Each entry must be given again exactly as it appears, with images excluded.

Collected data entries
=== Section Start ===

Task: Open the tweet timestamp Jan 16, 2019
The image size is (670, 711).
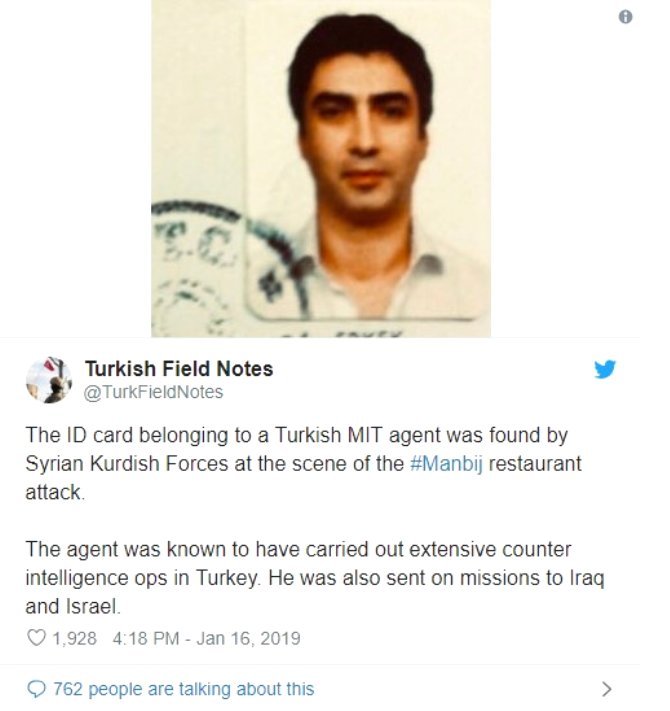Action: click(248, 638)
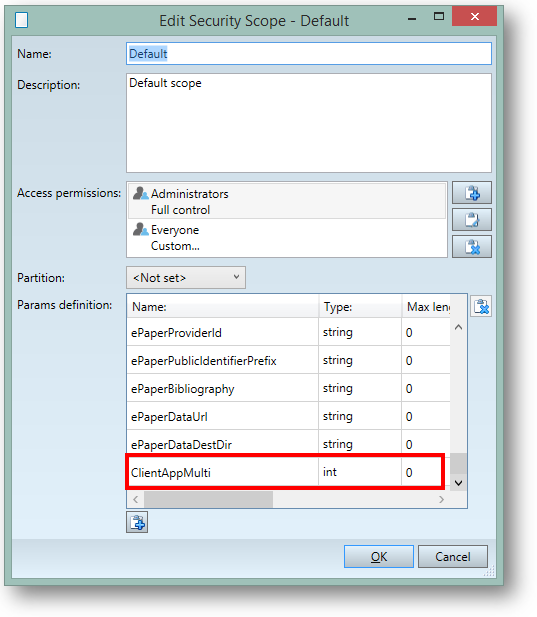Confirm changes with the OK button
This screenshot has height=617, width=537.
[x=379, y=556]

=== Section End ===

Final answer:
Task: Open the tweet timestamp Jan 16, 2019
The image size is (670, 711).
Action: click(248, 638)
Confirm changes with the OK button
This screenshot has height=617, width=537.
[x=379, y=556]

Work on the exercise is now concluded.